Wartość indeksu INPON najmocniej – z 67,2 do 61,7 pkt spadła w IV kwartale ub.r. w kategorii „większe mieszkania na sprzedaż". – Ocena pośredników wciąż jest wysoka, doszło jednak do istotnego przetasowania: większe lokale, które w III kwartale 2021 r. były drugim najwyżej oceniamy segmentem po działkach, spadają na trzecie miejsce. Lepiej oceniana jest sytuacja na rynku kawalerek (63,2 pkt) – wskazują autorzy badania. – Można założyć, że ich wyższe notowania to konsekwencja m.in. zaostrzenia polityki kredytowej. Część klientów musi zrezygnować z kupna większego lokalu.

Cytowany w raporcie Piotr Kalinowski z Cravtt Property w Warszawie, komentuje, że rosnące stopy procentowe na pewno ograniczą możliwości klientów. – Część z nich już rezygnuje z kredytowania, chcąc przeczekać niepewny okres. Rynek jest dość rozchwiany, ciężko przewidzieć kolejne ruchy – ocenia. – Przy drożejącym rynku pierwotnym, co zapowiadają deweloperzy, będzie jednak również minimalnie rósł rynek wtórny.

Z badania wynika, że wzrostu ofertowych cen kawalerek i większych mieszkań spodziewa się w I kwartale 2022 r. ok. 60 proc. pośredników. Raczej nie ma co liczyć na większą podaż: większą liczbę ogłoszeń przewiduje mniej niż połowa pośredników.

– Najbliższe miesiące pokażą, w którym kierunku pójdzie rynek. Trudno to przewidzieć z uwagi na inflację, stopy procentowe, marże banków i wprowadzenie Polskiego Ładu. Deweloperom trudno kalkulować ceny mieszkań ze względu na zmienny koszt materiałów budowlanych, dodatkowe obciążenia fiskalne. Część inwestycji została wstrzymana – mówi cytowany w raporcie Mateusz Malutko z MTM Invest w Szczecinie.

Jak duże mieszkania i po jakich cenach kupujemy, sprawdziła sieciowa agencja Metrohouse. Z jej raportu wynika, że na rynku wtórnym w Warszawie średnia transakcyjna cena mkw. lokali w IV kwartale 2021 roku to już niemal 12,5 tys. zł. W ciągu roku ceny wzrosły o 14,3 proc. Przeciętna cena kupowanego lokalu na stołecznym rynku wtórnym to 628 tys. zł, a średnia wielkość – 51 mkw. W Gdańsku mieszkania z drugiej ręki w IV kw. kupowano średnio za ponad 9,7 tys. zł za mkw. Roczny wzrost to 18,1 proc.
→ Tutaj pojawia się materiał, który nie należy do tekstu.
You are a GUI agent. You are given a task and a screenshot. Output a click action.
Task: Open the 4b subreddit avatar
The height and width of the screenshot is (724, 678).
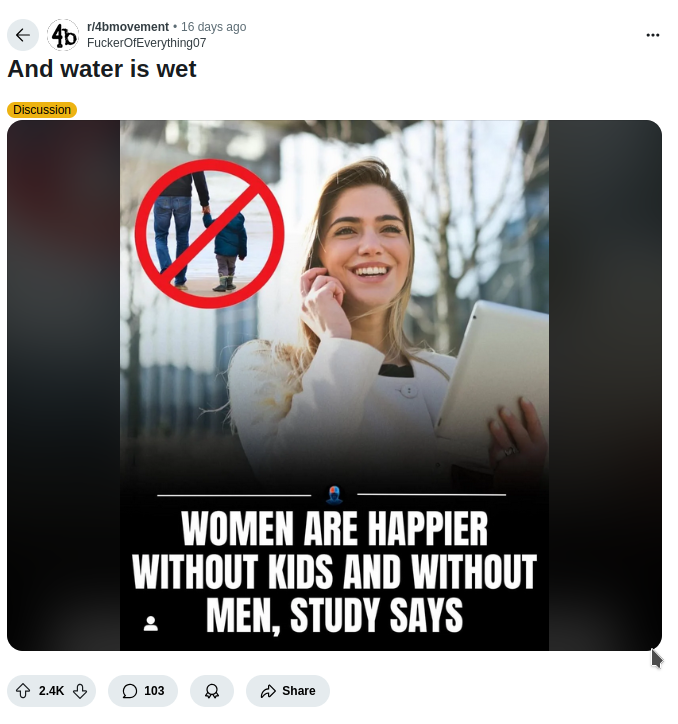(x=63, y=35)
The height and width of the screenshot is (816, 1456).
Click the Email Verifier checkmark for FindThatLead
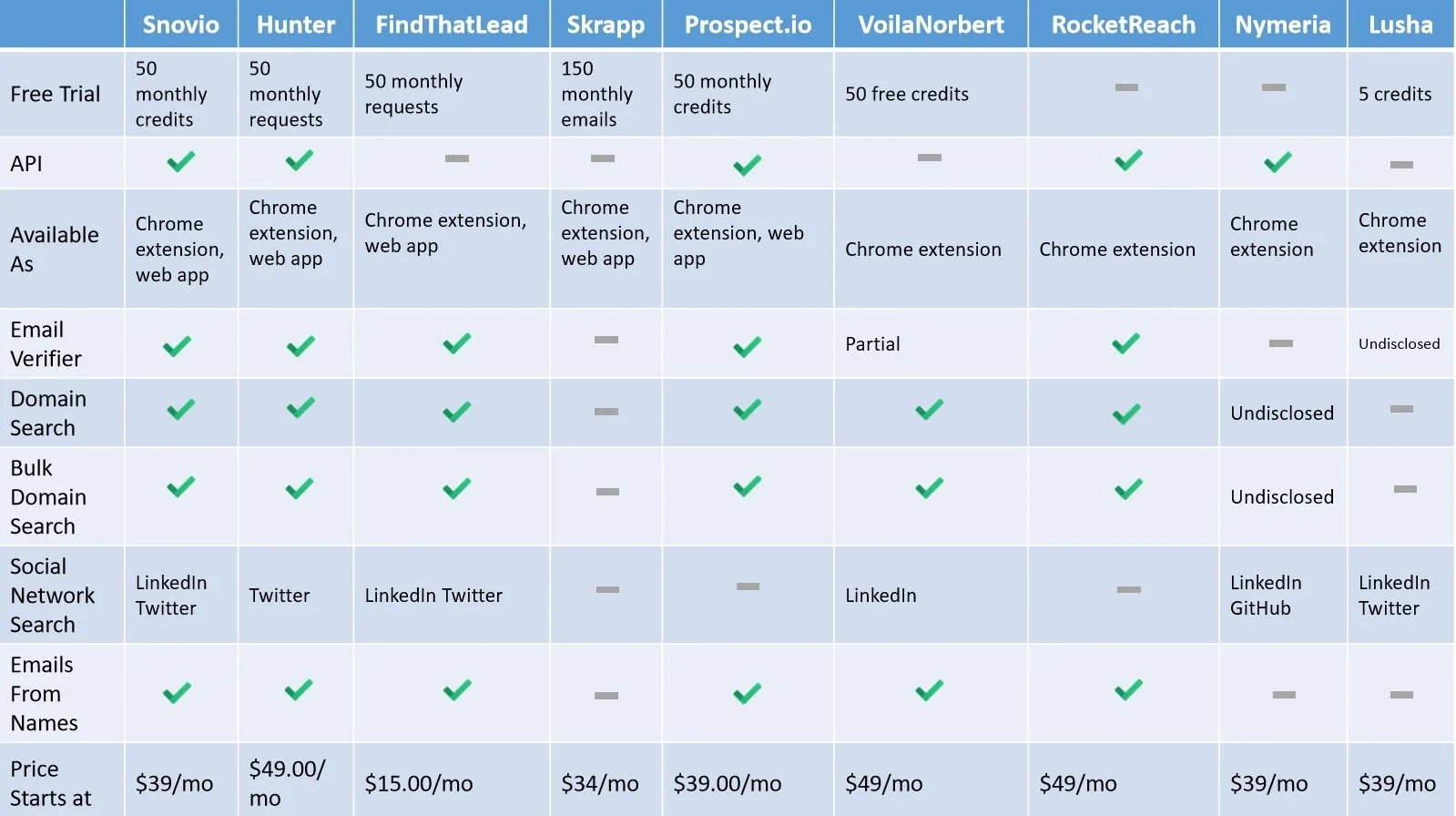pos(456,343)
Przeciętna cena całkowita kupowanego w Gdańsku lokalu to 498 tys. zł, a średnia powierzchnia – 52 mkw. W Łodzi średnia transakcyjna cena mkw. mieszkań to ponad 5,7 tys. zł, o 18,1 proc. więcej niż rok temu. Średnia wielkość kupowanego lokalu to 296 tys. zł, średnia powierzchnia – 53 mkw.

W Krakowie mkw. mieszkań używanych kosztował ponad 9,5 tys. zł.(13,5 proc.. r/r.). Średnia cena całkowita to 483 tys. zł, a średni metraż – 51 mkw. We Wrocławiu przeciętna cena transakcyjna mkw. lokalu z drugiej ręki to niespełna 8,9 tys. zł. W ciągu roku poszła w górę o 12,9 proc. Średnia cena kupowanego w tym mieście lokalu to 417 tys. zł, a średni metraż 48 mkw. W Poznaniu lokale sprzedawano średnio po 8 tys. zł za mkw., o 10,7 proc. drożej niż rok wcześniej. Przeciętna cena nabywanych mieszkań to 402 tys. zł, przeciętny metraż – 50 mkw.

na dom

Z badania Nieruchomosci-online.pl wynika, że kolejny kwartał z rzędu maleje zainteresowanie domami. Wartość INPON spadła do 60,6 pkt (z 65,3 w III kwartale i 69,8 w II kwartale 2021 r.). – Mogło się to wiązać z oczekiwaniem na uproszczenia w budowie domu jako alternatywy dla zakupu na rynku wtórnym, a także przekładaniem decyzji na okres wiosenny – komentuje prof. Alicja Zakrzewska-Półtorak, dyrektor Centrum Badawczo-Rozwojowego Samorządu Terytorialnego Uniwersytetu Ekonomicznego we Wrocławiu odpowiedzialna za analizę indeksu.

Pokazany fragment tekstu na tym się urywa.